Aun así, a pesar de su importante función, cuando la mucosidad es excesiva, el niño va a estar muy incómodo (insomnio, falta de apetito, fatiga, sensación de ahogo, vómitos…) y si la congestión o las flemas se prolonga en el tiempo puede producir complicaciones como la bronquitis; por eso es importante tratar de eliminarla, o al menos que no llegue al punto de ser excesiva. Ahí es donde los adultos podemos ayudarles.
Si tras la visita al pediatra no se detecta ningún tipo de complicación asociada, os damos unas pautas muy importantes para mantener la mucosidad controlada.
Los siguientes consejos te ayudarán a mejorar algunas de las molestias más habituales cuando los niños tienen una gripe o catarro: congestión por mocos y flemas. Recuerda que tu pediatra te ayudará a resolver todas tus dudas.
– Hidratación
En el caso de los bebés se aconseja la lactancia materna a demanda, el cuerpo de la madre se irá ajustando a las necesidades del bebé. En el caso de los niños más mayores, aunque no se ha podido demostrar que la hidratación esté relacionada con la fluidez de los mocos, al estar congestionados respiran por la nariz y tienen reseca la garganta, siendo una herramienta para aliviarles.

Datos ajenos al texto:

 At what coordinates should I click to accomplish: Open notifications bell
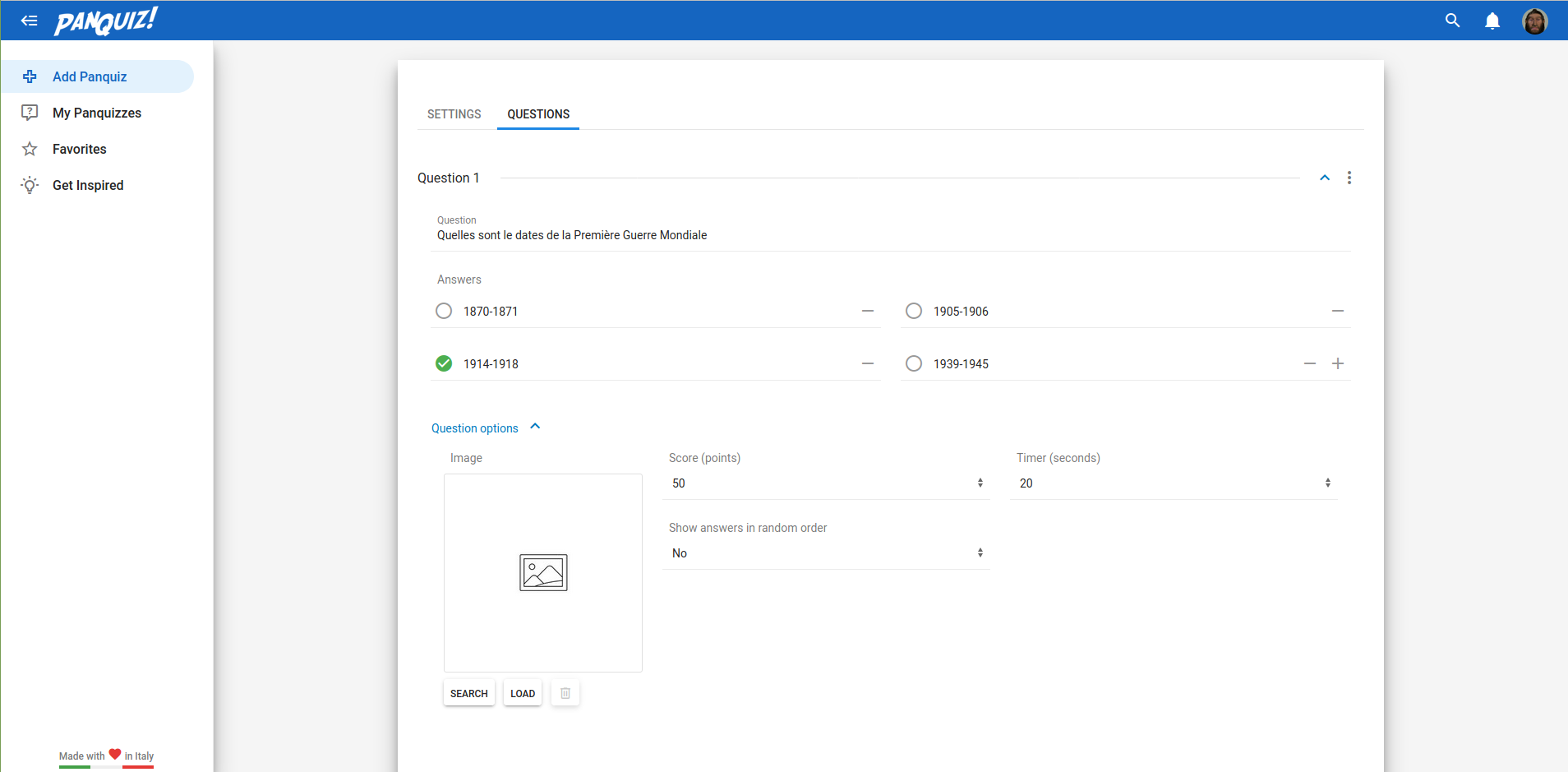tap(1492, 21)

– Ambiente ventilado y húmedo
Ventilar su habitación, evitar el humo del tabaco en su entorno, sacar al niño a tomar el sol y el aire puro. Si el niño lo tolera, es aconsejable utilizar un humidificador en su habitación, manteniendo una limpieza diaria para evitar la formación de hongos en la misma.

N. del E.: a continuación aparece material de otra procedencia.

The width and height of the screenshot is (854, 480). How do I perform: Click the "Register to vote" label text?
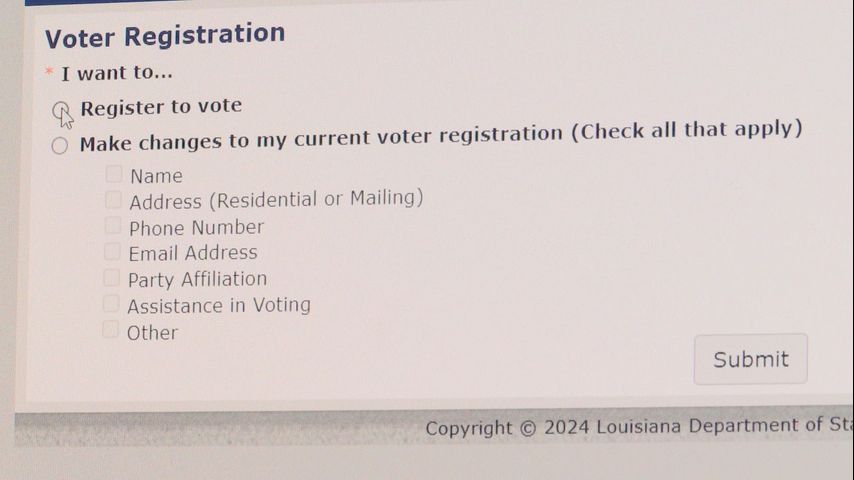(161, 106)
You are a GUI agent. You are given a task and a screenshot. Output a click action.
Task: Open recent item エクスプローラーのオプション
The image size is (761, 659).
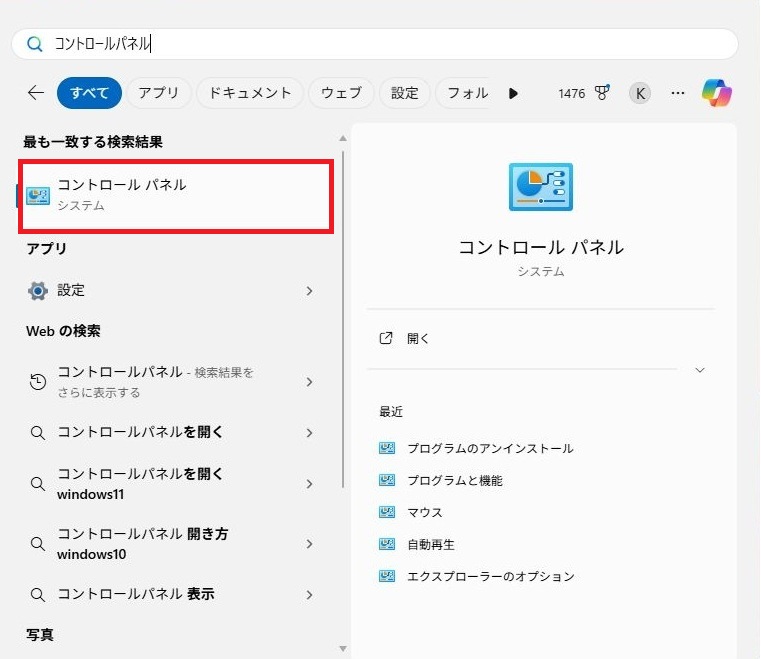coord(490,576)
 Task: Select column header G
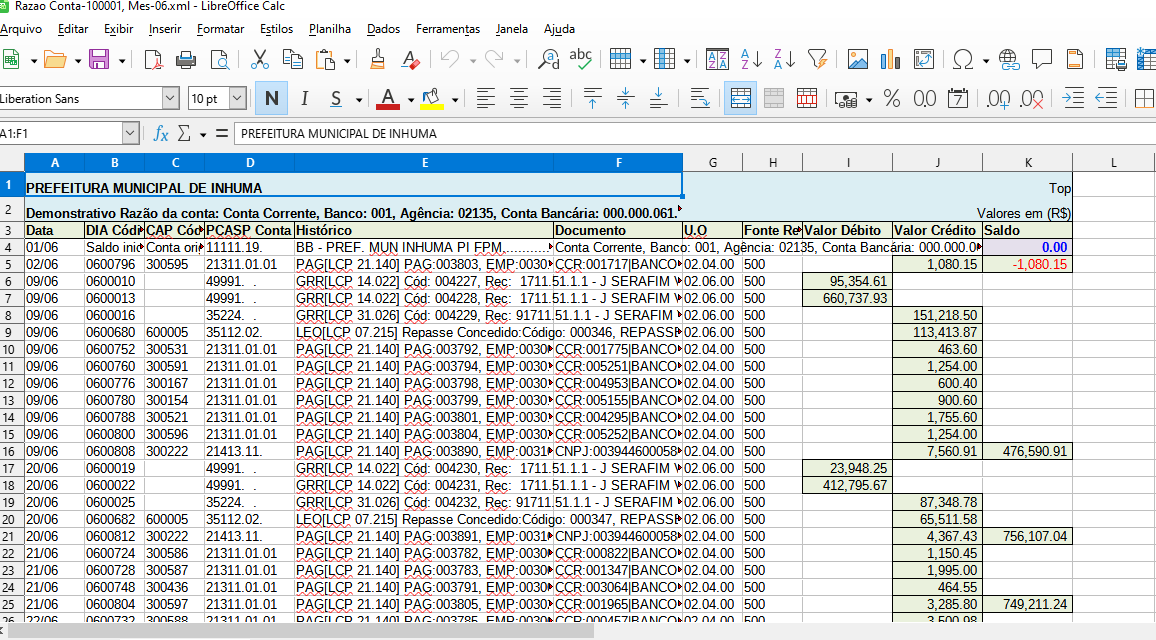click(x=713, y=162)
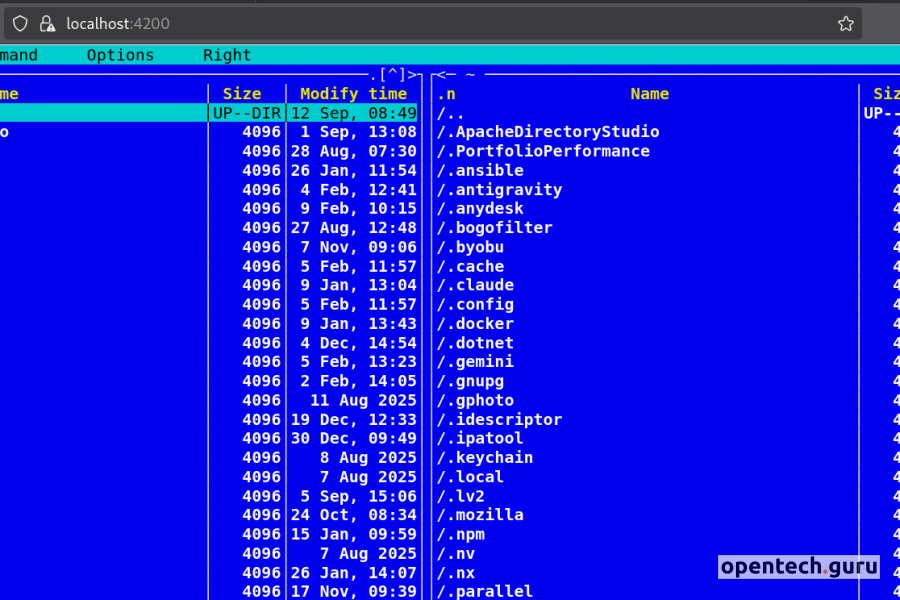The image size is (900, 600).
Task: Sort left panel by Size column header
Action: click(x=242, y=94)
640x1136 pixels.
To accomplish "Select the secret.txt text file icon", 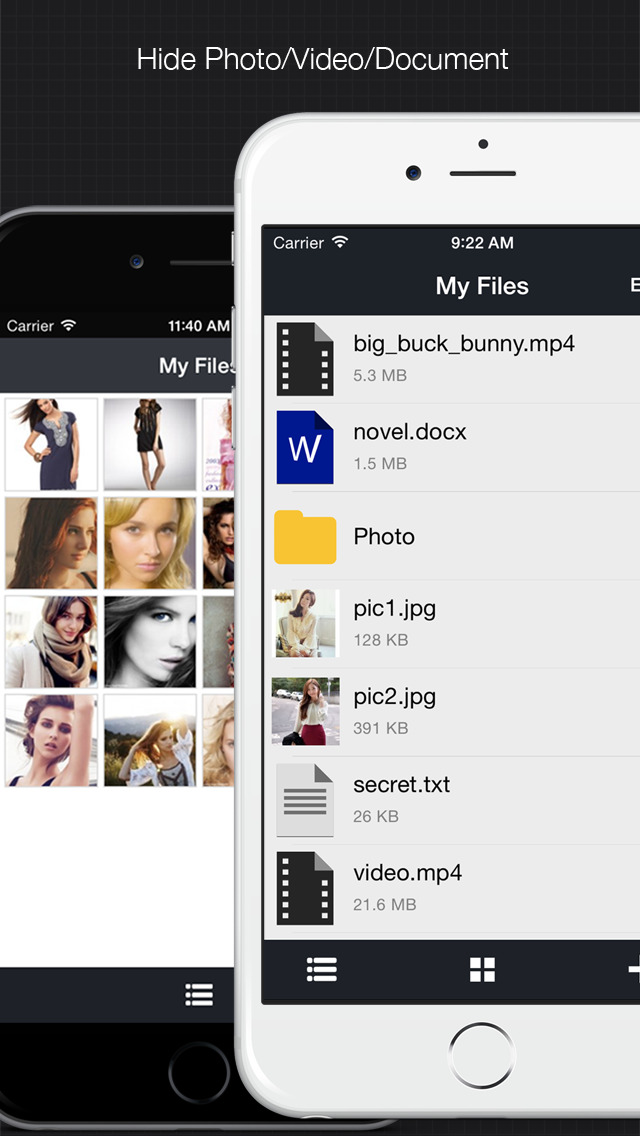I will [x=305, y=800].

– Mantener posturas que disminuyan la sensación de ahogo
Mantén a tu hijo semiincorporado tanto si está despierto como si está dormido para reducir las dificultades para respirar debido al exceso de moco y flema.

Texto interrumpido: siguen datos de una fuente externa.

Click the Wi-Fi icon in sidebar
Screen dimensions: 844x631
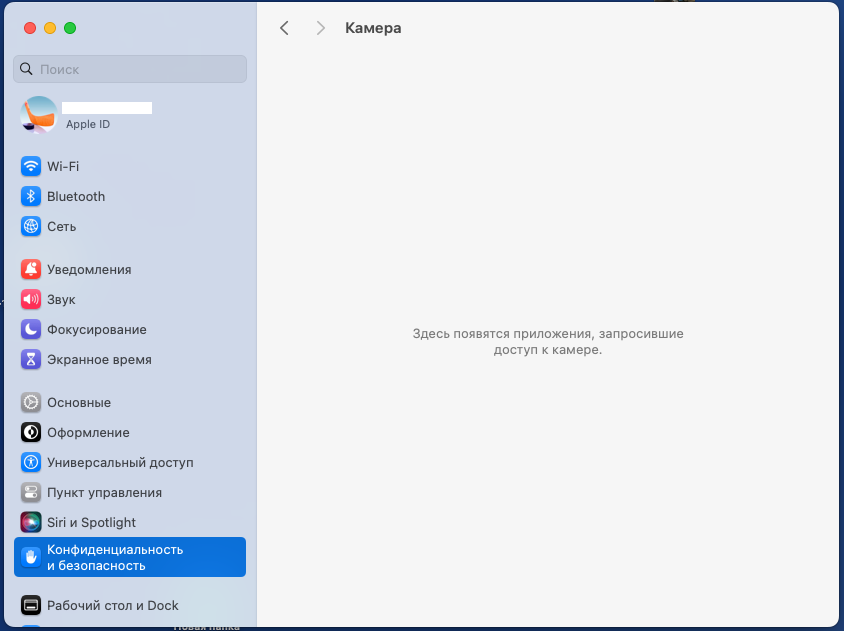[x=31, y=166]

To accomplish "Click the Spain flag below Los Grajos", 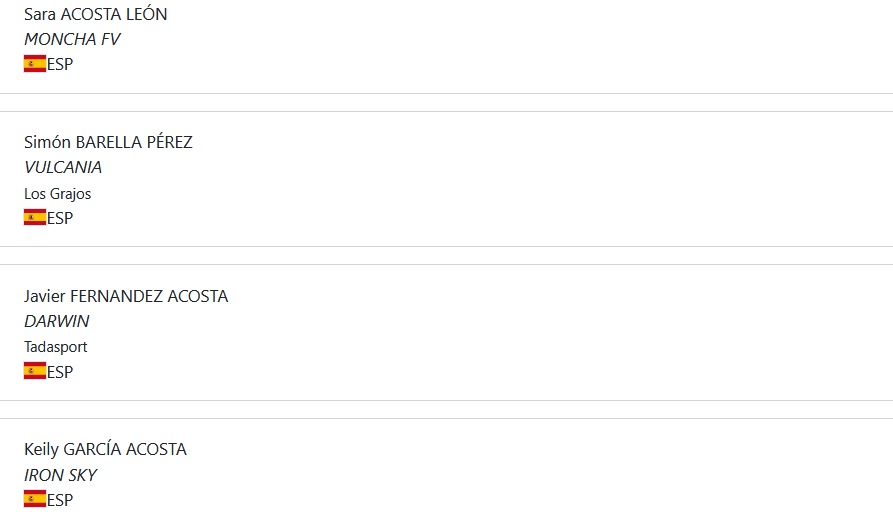I will (x=35, y=218).
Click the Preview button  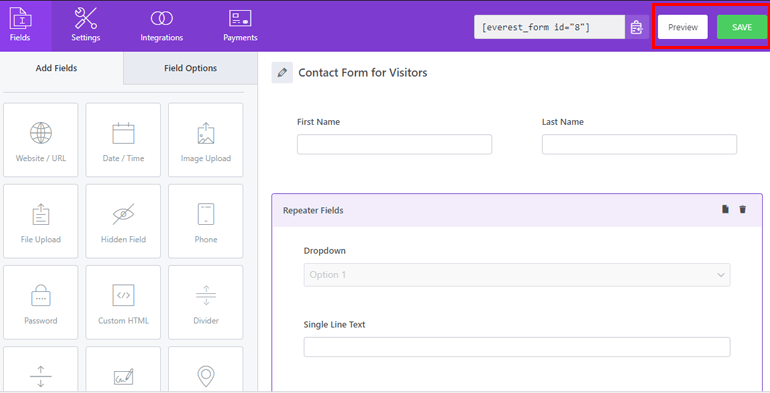[x=683, y=27]
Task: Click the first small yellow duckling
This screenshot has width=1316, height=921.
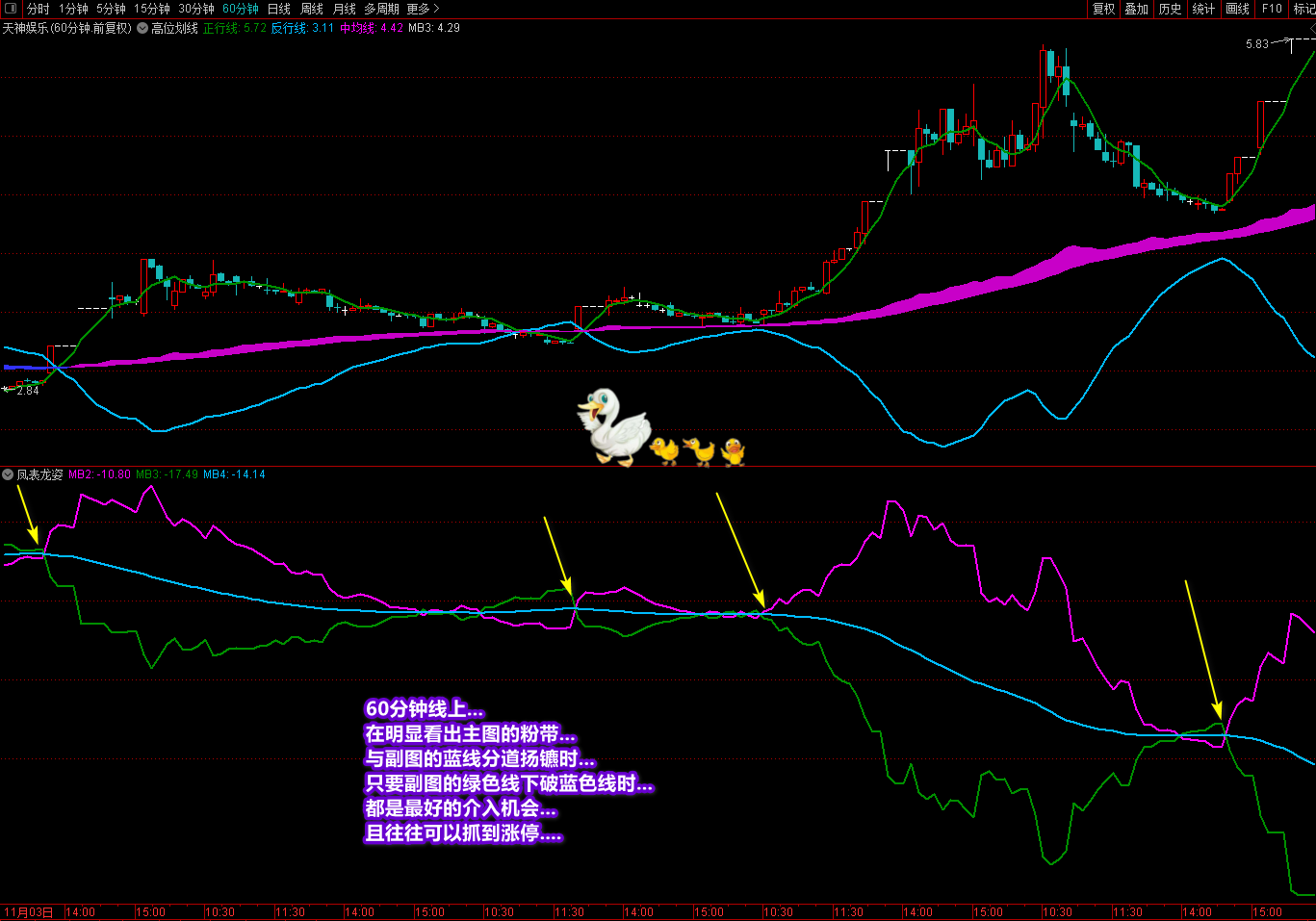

– Acudir a un fisioterapeuta especialista en la materia
Para que con diferentes técnicas (manuales o instrumentales) alivie la mucosidad del niño y nos enseñe técnicas que podamos hacer los adultos en casa.
Recuerde que ante cualquier duda o si los síntomas se mantienen mucho tiempo o se agravan, debe llevar al niño o niña a la consulta del pediatra.